* **TRY IT**:
Reproduce the closing run of lines below verbatim, from the line that contains "Delete query A with the trash icon" up to and including the final line.
┏━━
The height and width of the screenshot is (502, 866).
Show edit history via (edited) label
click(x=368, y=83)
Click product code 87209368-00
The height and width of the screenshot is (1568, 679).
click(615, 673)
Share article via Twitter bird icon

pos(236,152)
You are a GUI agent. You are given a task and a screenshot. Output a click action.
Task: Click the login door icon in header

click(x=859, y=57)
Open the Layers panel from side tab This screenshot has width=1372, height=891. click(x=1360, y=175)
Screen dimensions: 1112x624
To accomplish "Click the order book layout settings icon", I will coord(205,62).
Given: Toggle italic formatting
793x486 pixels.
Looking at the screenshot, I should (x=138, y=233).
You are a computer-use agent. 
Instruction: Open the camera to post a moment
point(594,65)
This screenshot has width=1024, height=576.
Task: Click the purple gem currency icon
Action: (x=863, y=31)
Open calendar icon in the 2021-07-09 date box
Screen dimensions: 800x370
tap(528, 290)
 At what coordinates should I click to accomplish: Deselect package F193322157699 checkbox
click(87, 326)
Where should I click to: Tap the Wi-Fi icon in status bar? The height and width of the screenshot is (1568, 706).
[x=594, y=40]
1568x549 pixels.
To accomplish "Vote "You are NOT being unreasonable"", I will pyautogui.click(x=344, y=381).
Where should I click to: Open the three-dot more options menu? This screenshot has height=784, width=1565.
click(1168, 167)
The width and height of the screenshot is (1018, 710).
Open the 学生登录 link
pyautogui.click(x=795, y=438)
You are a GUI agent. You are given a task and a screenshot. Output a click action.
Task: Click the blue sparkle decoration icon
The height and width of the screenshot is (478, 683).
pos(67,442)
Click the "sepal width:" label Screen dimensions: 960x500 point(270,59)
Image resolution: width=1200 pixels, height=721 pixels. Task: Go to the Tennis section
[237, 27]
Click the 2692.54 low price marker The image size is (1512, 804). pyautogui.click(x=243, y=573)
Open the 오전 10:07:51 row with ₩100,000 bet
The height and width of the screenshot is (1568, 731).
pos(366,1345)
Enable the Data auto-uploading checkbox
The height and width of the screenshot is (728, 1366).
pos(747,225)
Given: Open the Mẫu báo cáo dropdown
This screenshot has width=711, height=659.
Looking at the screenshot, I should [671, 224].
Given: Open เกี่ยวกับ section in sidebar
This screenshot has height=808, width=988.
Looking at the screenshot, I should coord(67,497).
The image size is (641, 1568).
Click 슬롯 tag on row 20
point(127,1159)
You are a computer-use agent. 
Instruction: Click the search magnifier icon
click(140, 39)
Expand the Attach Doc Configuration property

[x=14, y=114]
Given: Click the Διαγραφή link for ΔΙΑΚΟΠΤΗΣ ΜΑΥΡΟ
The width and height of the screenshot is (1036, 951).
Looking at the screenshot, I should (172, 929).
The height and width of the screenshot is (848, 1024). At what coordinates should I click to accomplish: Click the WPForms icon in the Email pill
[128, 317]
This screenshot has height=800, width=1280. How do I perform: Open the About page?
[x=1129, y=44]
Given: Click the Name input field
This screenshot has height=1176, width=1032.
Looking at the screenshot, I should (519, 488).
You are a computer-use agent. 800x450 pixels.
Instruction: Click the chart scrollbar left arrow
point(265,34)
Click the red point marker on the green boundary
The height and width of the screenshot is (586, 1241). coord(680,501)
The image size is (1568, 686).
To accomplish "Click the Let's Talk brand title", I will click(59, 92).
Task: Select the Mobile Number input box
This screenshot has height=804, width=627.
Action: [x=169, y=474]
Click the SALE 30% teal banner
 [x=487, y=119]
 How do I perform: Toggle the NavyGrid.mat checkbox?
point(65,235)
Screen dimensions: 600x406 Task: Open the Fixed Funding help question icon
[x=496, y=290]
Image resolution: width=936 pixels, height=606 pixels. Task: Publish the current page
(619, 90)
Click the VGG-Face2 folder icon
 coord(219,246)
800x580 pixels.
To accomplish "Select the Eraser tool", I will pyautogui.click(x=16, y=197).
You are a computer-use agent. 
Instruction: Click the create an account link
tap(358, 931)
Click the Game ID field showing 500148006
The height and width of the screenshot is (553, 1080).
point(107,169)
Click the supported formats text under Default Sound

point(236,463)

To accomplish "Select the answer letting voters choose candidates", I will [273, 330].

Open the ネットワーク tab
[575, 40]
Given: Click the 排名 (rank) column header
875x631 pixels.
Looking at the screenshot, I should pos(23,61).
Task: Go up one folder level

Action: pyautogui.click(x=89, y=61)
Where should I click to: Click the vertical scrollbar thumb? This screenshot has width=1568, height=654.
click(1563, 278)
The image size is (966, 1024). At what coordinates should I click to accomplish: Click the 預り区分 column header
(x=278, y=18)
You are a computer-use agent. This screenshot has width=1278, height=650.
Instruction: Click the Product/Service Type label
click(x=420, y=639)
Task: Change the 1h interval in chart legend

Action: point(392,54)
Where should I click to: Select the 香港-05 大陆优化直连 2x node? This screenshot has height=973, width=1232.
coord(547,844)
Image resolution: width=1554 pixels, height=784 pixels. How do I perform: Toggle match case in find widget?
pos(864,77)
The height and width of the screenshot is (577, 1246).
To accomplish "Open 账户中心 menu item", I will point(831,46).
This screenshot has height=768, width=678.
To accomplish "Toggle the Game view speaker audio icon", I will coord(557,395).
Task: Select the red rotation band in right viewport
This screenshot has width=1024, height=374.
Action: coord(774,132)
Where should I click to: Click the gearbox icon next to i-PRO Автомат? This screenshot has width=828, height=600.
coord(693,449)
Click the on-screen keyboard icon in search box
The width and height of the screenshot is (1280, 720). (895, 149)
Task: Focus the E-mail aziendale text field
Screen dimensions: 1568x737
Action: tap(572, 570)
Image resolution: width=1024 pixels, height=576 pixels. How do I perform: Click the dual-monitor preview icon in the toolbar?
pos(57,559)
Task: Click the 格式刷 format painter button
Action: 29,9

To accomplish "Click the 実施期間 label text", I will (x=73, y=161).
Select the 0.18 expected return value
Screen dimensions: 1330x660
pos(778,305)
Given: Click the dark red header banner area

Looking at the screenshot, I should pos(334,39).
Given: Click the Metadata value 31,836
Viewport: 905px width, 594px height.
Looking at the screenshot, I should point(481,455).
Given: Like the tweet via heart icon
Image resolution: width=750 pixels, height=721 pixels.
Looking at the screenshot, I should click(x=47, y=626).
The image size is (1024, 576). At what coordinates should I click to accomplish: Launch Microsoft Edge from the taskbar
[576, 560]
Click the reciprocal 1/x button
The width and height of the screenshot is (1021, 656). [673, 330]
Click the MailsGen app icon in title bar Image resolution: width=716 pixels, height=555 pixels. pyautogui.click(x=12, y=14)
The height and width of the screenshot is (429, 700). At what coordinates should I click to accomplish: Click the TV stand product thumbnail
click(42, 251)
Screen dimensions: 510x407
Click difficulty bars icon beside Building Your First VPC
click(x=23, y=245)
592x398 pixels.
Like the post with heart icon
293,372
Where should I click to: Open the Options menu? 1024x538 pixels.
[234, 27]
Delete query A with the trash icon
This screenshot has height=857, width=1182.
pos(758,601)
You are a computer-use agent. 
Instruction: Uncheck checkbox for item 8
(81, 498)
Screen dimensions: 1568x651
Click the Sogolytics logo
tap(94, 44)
┗━━
* **EXERCISE RESPONSE**:
Delete query A with the trash icon
This screenshot has height=857, width=1182.
pos(758,601)
You are a computer-use agent. 
Instruction: Uncheck checkbox for item 8
(81, 498)
Screen dimensions: 1568x651
Click the Sogolytics logo
tap(94, 44)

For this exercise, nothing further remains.